Hannah is intelligent and kind, despite significant abuse. Of the eleven puppies, three are yellow, five are black and three are brown. The yellow and black puppies look like Labs, but the brown puppies appear to have resulted from a separate breeding. They are nine weeks old now, rambunctious, verbal, loving and each with a distinct personality. As I write this, eight are thriving in terrific homes. The three that remain to be placed are one female and two males.
My friend, Judy Tudor, worked regularly with Hannah to help her learn basic manners. She is a wonderful dog and in a home now where she will receive the love and care she so desperately deserves. She is finally learning to trust and to bond. We miss her, but are so glad she is doing well.

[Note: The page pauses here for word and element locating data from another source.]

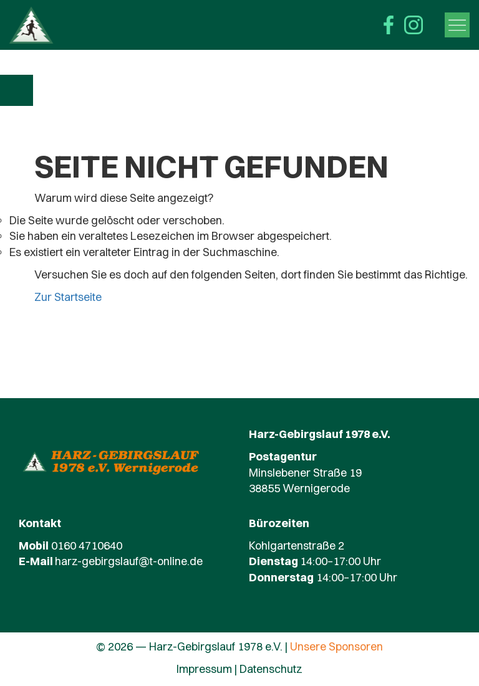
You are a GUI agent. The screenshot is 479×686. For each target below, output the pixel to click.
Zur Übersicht (17, 90)
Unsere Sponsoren (336, 646)
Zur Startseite (68, 297)
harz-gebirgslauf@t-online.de (129, 561)
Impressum (204, 669)
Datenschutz (271, 669)
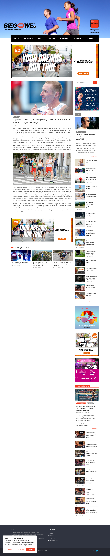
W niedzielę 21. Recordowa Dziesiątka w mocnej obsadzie (62, 263)
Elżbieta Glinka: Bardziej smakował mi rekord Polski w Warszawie (91, 453)
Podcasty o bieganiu (82, 386)
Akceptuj (30, 549)
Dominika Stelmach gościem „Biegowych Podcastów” (90, 462)
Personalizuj (10, 549)
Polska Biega (16, 116)
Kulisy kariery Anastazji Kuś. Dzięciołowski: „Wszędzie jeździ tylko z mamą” (85, 408)
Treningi (52, 38)
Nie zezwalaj (21, 549)
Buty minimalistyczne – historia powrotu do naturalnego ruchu (91, 253)
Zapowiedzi (27, 38)
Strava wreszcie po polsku (91, 268)
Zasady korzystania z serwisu (55, 538)
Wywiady (77, 38)
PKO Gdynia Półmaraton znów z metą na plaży (20, 263)
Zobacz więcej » (87, 301)
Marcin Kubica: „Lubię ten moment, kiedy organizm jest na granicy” (91, 179)
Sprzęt (40, 38)
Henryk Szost (32, 125)
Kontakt (89, 38)
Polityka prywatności (53, 540)
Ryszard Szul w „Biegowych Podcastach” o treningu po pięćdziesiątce (91, 444)
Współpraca (51, 535)
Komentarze (64, 38)
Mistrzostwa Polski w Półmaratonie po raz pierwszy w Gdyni (40, 263)
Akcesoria (79, 131)
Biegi (15, 38)
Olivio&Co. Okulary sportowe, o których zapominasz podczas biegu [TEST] (86, 137)
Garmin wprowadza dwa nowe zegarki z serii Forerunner (91, 170)
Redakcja (25, 125)
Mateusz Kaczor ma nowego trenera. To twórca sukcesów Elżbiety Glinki (91, 471)
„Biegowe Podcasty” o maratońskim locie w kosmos (90, 491)
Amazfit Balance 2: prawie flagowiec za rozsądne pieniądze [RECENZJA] (91, 278)
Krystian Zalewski (39, 125)
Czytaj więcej (94, 156)
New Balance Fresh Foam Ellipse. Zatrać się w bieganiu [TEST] (91, 223)
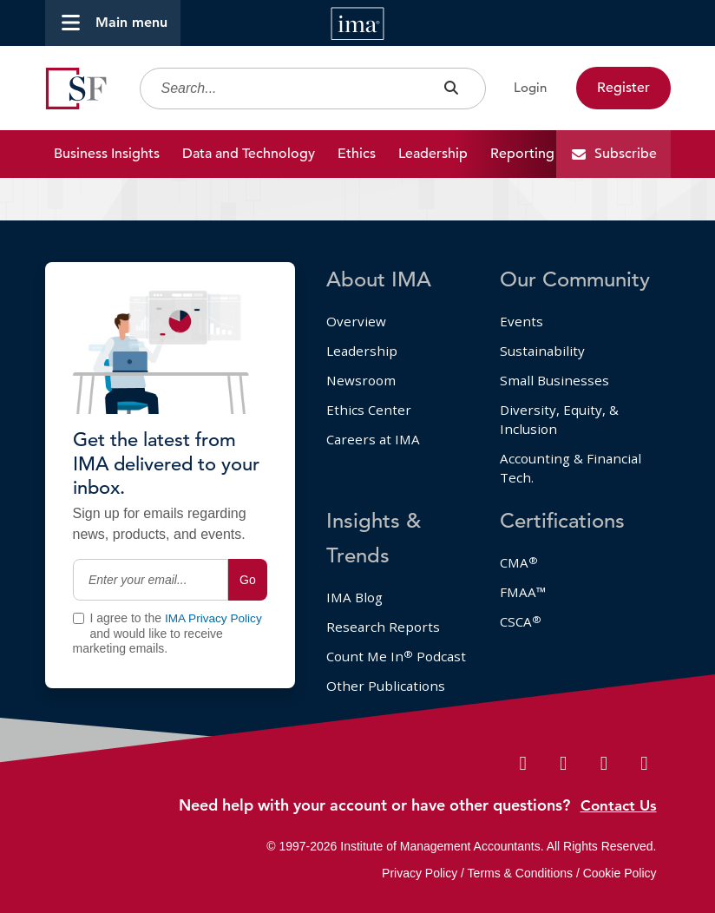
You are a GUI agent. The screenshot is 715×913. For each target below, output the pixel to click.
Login (526, 89)
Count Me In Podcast (371, 642)
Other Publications (387, 683)
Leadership (433, 155)
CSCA (521, 598)
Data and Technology (248, 155)
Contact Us (617, 805)
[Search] (309, 90)
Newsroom (362, 349)
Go (247, 546)
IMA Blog (356, 571)
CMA (519, 537)
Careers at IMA (374, 410)
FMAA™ (524, 567)
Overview (356, 288)
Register (623, 89)
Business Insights (107, 155)
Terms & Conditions (520, 873)
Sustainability (543, 319)
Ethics (357, 155)
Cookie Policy (620, 873)
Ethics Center (369, 380)
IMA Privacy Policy (213, 584)
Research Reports (384, 602)
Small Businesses (556, 349)
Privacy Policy (419, 873)
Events (521, 288)
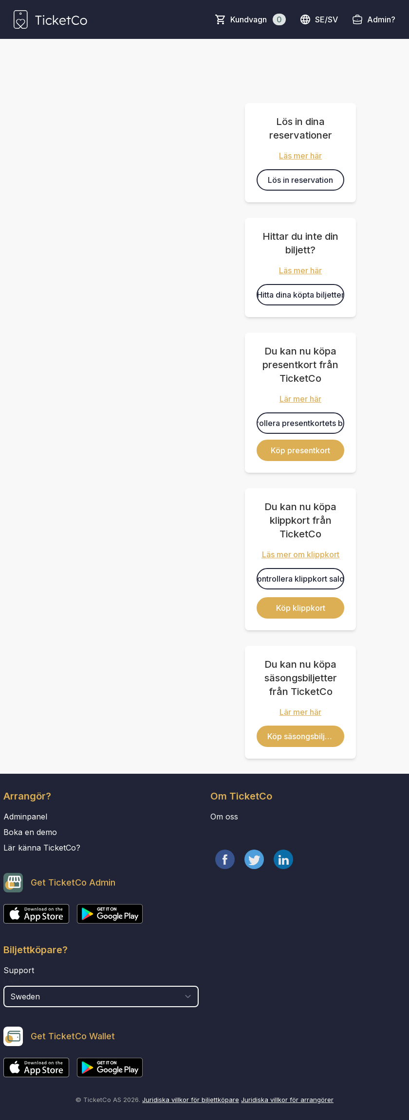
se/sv (318, 19)
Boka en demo (30, 832)
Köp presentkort (300, 450)
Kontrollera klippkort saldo (300, 579)
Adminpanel (25, 816)
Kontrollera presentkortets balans (300, 423)
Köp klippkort (300, 608)
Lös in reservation (300, 180)
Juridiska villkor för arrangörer (287, 1099)
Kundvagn (258, 19)
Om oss (224, 816)
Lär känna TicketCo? (41, 848)
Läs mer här (300, 155)
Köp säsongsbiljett (301, 736)
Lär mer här (300, 399)
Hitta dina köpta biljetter (300, 295)
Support (18, 970)
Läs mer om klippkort (300, 554)
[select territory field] (101, 996)
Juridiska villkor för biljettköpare (190, 1099)
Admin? (381, 19)
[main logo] (50, 19)
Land (13, 981)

Against tremendous odds, Hannah and her eleven puppies have survived. Adopting families have come from all over New Mexico. It has brought us great joy to know how many other people want to share their homes with rescued pups, and to know that among the people who do the wrong thing, there are people doing what is right.
Hannah And Her Puppies: The Next Chapter
By Linda Sampson
We saw the story of Hannah and her puppies on the website of Lodestar Labs, a wonderful organization run by Tom Payne, a friend and a lover of Labs from the bottom of his feet to the top of his tall frame. We had already adopted the dearest Lab we had ever had the fortune of knowing, Koko, whose lot in life was almost sealed by a cruel former owner, who left her, a beautiful blind Chocolate Lab, at the local airport in July. She got away from Tom twice, I would assume to find her family, by climbing over his high fences, and going over I-40 and Route 66, the first time appearing across from our home. She was moving up the road so fast, one would never have guessed she was blind. My husband Dan called in to me, and asked me what the name was on the Lodestar site. I said “Grace”, and he called to her, to no avail. That of course was not her name. I jumped in our truck and attempted to find her, tracing her path, and Tom came from his home also.
After the second escape, we had to meet this brave girl. Upon getting into the pen with her, we called her various names, and when my husband called her Koko, she was ecstatic. We could not leave her there, so we brought her home with us. We are former breeders of Labrador Retrievers, but nobody has taught us as much as this girl. She is almost nine years old now, and has been diagnosed with cancer, but seems in no pain, and is as happy as ever. We were looking for a dog for her to mentor, as we felt that if we could clone her we would - the next best thing would be to find one to be mentored.
That is where Trip enters the picture. He is one of Hannah’s puppies, who also was dealt, at the beginning of his life, a cruel hand. Upon reading the story on Tom’s website, we inquired if there were any puppies left. We spoke to Beverly Kaply on the phone, and she said she had one puppy who would fit the bill as being “laid back”, so he or she would be attentive to what Koko would teach. On President’s Day we received our Trip, who is a handsome boy, probably German Shepherd and Lab. We had prepared Koko for the new puppy by telling her “Trip is coming” lots of times per day. Koko had been a mom herself not too long before she came into our lives, so we thought she could handle a frisky pup. We eased them together slowly, as is wise with an older dog and a rambunctious puppy. Now they play like two pups. He has given her a spark and a bounce in her step, and in turn she has gradually taught him her wonderful patience. The first nights were hard for us all, as he howled and cried, and Koko probably wondered why this creature was here; now they are great friends, and she, the blind one, is his protector! They drink out of the same water bowl and play, to our delight.
And so the young and old have come together and are teaching each other the biggest thing of all: Hope!